══ MATERIAL PROVIDED

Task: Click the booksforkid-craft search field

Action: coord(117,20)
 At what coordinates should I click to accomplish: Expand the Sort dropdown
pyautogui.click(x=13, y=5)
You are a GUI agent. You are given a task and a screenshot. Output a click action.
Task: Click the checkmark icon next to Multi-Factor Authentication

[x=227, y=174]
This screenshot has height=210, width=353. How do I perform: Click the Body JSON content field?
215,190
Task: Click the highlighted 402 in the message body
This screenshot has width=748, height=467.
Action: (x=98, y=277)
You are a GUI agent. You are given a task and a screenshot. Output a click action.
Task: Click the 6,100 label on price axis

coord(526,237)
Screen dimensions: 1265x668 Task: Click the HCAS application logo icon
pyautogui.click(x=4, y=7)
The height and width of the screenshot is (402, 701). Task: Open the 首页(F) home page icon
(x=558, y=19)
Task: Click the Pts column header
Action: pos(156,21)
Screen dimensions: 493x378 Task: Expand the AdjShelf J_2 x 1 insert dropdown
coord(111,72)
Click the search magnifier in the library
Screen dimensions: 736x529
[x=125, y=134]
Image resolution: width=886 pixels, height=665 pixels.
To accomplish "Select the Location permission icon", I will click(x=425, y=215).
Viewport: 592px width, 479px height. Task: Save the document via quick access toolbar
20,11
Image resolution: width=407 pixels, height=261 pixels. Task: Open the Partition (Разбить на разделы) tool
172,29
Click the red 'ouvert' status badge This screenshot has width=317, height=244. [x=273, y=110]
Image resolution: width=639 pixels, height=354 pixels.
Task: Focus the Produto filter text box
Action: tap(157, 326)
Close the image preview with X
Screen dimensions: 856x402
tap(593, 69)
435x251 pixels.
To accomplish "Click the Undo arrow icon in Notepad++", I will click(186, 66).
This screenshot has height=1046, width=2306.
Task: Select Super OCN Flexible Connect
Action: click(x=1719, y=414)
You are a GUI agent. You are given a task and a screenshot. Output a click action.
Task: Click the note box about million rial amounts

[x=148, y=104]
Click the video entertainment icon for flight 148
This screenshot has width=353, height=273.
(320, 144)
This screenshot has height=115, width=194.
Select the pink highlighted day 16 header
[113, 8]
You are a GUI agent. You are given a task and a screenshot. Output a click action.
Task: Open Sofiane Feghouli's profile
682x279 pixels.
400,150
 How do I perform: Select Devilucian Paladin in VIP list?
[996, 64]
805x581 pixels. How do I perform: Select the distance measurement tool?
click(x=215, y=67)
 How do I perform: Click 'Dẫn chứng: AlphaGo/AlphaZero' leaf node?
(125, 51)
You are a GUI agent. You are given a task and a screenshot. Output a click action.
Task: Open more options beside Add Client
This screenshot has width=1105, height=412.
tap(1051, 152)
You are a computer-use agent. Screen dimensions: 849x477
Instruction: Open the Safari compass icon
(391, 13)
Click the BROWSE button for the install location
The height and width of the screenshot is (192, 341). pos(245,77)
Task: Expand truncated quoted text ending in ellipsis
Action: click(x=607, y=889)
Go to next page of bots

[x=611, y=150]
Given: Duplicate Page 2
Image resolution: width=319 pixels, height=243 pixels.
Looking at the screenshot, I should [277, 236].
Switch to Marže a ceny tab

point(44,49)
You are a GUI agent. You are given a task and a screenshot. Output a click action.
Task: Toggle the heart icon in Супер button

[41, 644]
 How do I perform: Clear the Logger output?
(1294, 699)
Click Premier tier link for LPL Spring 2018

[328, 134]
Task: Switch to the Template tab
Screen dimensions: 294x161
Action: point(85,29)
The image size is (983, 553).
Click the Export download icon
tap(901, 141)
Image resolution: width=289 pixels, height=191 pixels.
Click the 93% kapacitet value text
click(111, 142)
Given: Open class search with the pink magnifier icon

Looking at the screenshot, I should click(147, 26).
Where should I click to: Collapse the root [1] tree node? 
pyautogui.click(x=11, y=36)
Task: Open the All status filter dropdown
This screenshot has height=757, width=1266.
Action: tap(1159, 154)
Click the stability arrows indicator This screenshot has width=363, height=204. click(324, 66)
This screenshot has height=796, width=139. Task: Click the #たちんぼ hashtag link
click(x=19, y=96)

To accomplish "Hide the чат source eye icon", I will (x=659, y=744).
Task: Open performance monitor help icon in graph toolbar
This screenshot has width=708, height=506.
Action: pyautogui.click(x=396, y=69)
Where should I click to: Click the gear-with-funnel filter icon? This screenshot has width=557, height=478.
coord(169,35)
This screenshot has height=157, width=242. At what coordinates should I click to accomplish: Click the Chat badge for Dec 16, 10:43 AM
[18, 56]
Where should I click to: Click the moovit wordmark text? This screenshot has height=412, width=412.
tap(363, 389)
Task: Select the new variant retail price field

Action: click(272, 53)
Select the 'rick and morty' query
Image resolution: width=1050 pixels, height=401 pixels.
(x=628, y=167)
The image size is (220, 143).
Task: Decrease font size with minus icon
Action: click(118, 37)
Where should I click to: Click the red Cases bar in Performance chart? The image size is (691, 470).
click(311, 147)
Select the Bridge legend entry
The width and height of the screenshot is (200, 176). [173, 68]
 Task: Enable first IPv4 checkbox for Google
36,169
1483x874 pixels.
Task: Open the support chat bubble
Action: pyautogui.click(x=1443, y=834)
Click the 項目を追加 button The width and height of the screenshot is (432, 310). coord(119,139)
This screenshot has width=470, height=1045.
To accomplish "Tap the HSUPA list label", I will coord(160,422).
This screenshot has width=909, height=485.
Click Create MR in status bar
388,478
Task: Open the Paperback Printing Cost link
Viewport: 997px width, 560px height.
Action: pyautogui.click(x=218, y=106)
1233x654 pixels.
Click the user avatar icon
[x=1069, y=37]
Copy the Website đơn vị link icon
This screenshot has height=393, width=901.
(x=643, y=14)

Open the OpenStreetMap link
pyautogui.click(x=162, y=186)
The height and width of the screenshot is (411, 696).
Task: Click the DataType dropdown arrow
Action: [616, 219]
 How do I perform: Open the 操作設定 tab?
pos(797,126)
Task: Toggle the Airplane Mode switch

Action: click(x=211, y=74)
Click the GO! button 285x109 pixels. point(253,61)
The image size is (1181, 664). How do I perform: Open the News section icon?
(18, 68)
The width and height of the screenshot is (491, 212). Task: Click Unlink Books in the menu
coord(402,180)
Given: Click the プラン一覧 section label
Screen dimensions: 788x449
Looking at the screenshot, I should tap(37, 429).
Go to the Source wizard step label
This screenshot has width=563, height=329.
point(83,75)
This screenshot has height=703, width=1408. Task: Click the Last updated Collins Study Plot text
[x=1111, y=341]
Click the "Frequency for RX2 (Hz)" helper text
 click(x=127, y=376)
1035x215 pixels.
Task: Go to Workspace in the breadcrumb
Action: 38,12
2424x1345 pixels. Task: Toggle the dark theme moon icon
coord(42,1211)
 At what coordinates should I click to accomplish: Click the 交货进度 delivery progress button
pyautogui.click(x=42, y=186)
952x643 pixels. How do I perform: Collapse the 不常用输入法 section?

════

AIM —
Swap each occurrence of "GUI agent" in the records above for "interface assistant" and reproduce the records with no other changes.

EXERCISE ANSWER —
Task: Click the booksforkid-craft search field

Action: coord(117,20)
 At what coordinates should I click to accomplish: Expand the Sort dropdown
pyautogui.click(x=13, y=5)
You are a interface assistant. You are given a task and a screenshot. Output a click action.
Task: Click the checkmark icon next to Multi-Factor Authentication

[x=227, y=174]
This screenshot has height=210, width=353. How do I perform: Click the Body JSON content field?
215,190
Task: Click the highlighted 402 in the message body
This screenshot has width=748, height=467.
Action: (x=98, y=277)
You are a interface assistant. You are given a task and a screenshot. Output a click action.
Task: Click the 6,100 label on price axis

coord(526,237)
Screen dimensions: 1265x668 Task: Click the HCAS application logo icon
pyautogui.click(x=4, y=7)
The height and width of the screenshot is (402, 701). Task: Open the 首页(F) home page icon
(x=558, y=19)
Task: Click the Pts column header
Action: pos(156,21)
Screen dimensions: 493x378 Task: Expand the AdjShelf J_2 x 1 insert dropdown
coord(111,72)
Click the search magnifier in the library
Screen dimensions: 736x529
[x=125, y=134]
Image resolution: width=886 pixels, height=665 pixels.
To accomplish "Select the Location permission icon", I will click(x=425, y=215).
Viewport: 592px width, 479px height. Task: Save the document via quick access toolbar
20,11
Image resolution: width=407 pixels, height=261 pixels. Task: Open the Partition (Разбить на разделы) tool
172,29
Click the red 'ouvert' status badge This screenshot has width=317, height=244. [x=273, y=110]
Image resolution: width=639 pixels, height=354 pixels.
Task: Focus the Produto filter text box
Action: tap(157, 326)
Close the image preview with X
Screen dimensions: 856x402
tap(593, 69)
435x251 pixels.
To accomplish "Click the Undo arrow icon in Notepad++", I will click(186, 66).
This screenshot has height=1046, width=2306.
Task: Select Super OCN Flexible Connect
Action: click(x=1719, y=414)
You are a interface assistant. You are given a task and a screenshot. Output a click action.
Task: Click the note box about million rial amounts

[x=148, y=104]
Click the video entertainment icon for flight 148
This screenshot has width=353, height=273.
(320, 144)
This screenshot has height=115, width=194.
Select the pink highlighted day 16 header
[113, 8]
You are a interface assistant. You are given a task and a screenshot. Output a click action.
Task: Open Sofiane Feghouli's profile
682x279 pixels.
400,150
 How do I perform: Select Devilucian Paladin in VIP list?
[996, 64]
805x581 pixels. How do I perform: Select the distance measurement tool?
click(x=215, y=67)
 How do I perform: Click 'Dẫn chứng: AlphaGo/AlphaZero' leaf node?
(125, 51)
You are a interface assistant. You are given a task and a screenshot. Output a click action.
Task: Open more options beside Add Client
This screenshot has width=1105, height=412.
tap(1051, 152)
You are a computer-use agent. Screen dimensions: 849x477
Instruction: Open the Safari compass icon
(391, 13)
Click the BROWSE button for the install location
The height and width of the screenshot is (192, 341). pos(245,77)
Task: Expand truncated quoted text ending in ellipsis
Action: click(x=607, y=889)
Go to next page of bots

[x=611, y=150]
Given: Duplicate Page 2
Image resolution: width=319 pixels, height=243 pixels.
Looking at the screenshot, I should [277, 236].
Switch to Marže a ceny tab

point(44,49)
You are a interface assistant. You are given a task and a screenshot. Output a click action.
Task: Toggle the heart icon in Супер button

[41, 644]
 How do I perform: Clear the Logger output?
(1294, 699)
Click Premier tier link for LPL Spring 2018

[328, 134]
Task: Switch to the Template tab
Screen dimensions: 294x161
Action: point(85,29)
The image size is (983, 553).
Click the Export download icon
tap(901, 141)
Image resolution: width=289 pixels, height=191 pixels.
Click the 93% kapacitet value text
click(111, 142)
Given: Open class search with the pink magnifier icon

Looking at the screenshot, I should click(147, 26).
Where should I click to: Collapse the root [1] tree node? 
pyautogui.click(x=11, y=36)
Task: Open the All status filter dropdown
This screenshot has height=757, width=1266.
Action: tap(1159, 154)
Click the stability arrows indicator This screenshot has width=363, height=204. click(324, 66)
This screenshot has height=796, width=139. Task: Click the #たちんぼ hashtag link
click(x=19, y=96)

To accomplish "Hide the чат source eye icon", I will (x=659, y=744).
Task: Open performance monitor help icon in graph toolbar
This screenshot has width=708, height=506.
Action: pyautogui.click(x=396, y=69)
Where should I click to: Click the gear-with-funnel filter icon? This screenshot has width=557, height=478.
coord(169,35)
This screenshot has height=157, width=242. At what coordinates should I click to accomplish: Click the Chat badge for Dec 16, 10:43 AM
[18, 56]
Where should I click to: Click the moovit wordmark text? This screenshot has height=412, width=412.
tap(363, 389)
Task: Select the new variant retail price field

Action: click(272, 53)
Select the 'rick and morty' query
Image resolution: width=1050 pixels, height=401 pixels.
(x=628, y=167)
The image size is (220, 143).
Task: Decrease font size with minus icon
Action: click(118, 37)
Where should I click to: Click the red Cases bar in Performance chart? The image size is (691, 470).
click(311, 147)
Select the Bridge legend entry
The width and height of the screenshot is (200, 176). [173, 68]
 Task: Enable first IPv4 checkbox for Google
36,169
1483x874 pixels.
Task: Open the support chat bubble
Action: pyautogui.click(x=1443, y=834)
Click the 項目を追加 button The width and height of the screenshot is (432, 310). coord(119,139)
This screenshot has width=470, height=1045.
To accomplish "Tap the HSUPA list label", I will coord(160,422).
This screenshot has width=909, height=485.
Click Create MR in status bar
388,478
Task: Open the Paperback Printing Cost link
Viewport: 997px width, 560px height.
Action: pyautogui.click(x=218, y=106)
1233x654 pixels.
Click the user avatar icon
[x=1069, y=37]
Copy the Website đơn vị link icon
This screenshot has height=393, width=901.
(x=643, y=14)

Open the OpenStreetMap link
pyautogui.click(x=162, y=186)
The height and width of the screenshot is (411, 696).
Task: Click the DataType dropdown arrow
Action: [616, 219]
 How do I perform: Open the 操作設定 tab?
pos(797,126)
Task: Toggle the Airplane Mode switch

Action: click(x=211, y=74)
Click the GO! button 285x109 pixels. point(253,61)
The image size is (1181, 664). How do I perform: Open the News section icon?
(18, 68)
The width and height of the screenshot is (491, 212). Task: Click Unlink Books in the menu
coord(402,180)
Given: Click the プラン一覧 section label
Screen dimensions: 788x449
Looking at the screenshot, I should tap(37, 429).
Go to the Source wizard step label
This screenshot has width=563, height=329.
point(83,75)
This screenshot has height=703, width=1408. Task: Click the Last updated Collins Study Plot text
[x=1111, y=341]
Click the "Frequency for RX2 (Hz)" helper text
 click(x=127, y=376)
1035x215 pixels.
Task: Go to Workspace in the breadcrumb
Action: 38,12
2424x1345 pixels. Task: Toggle the dark theme moon icon
coord(42,1211)
 At what coordinates should I click to accomplish: Click the 交货进度 delivery progress button
pyautogui.click(x=42, y=186)
952x643 pixels. How do I perform: Collapse the 不常用输入法 section?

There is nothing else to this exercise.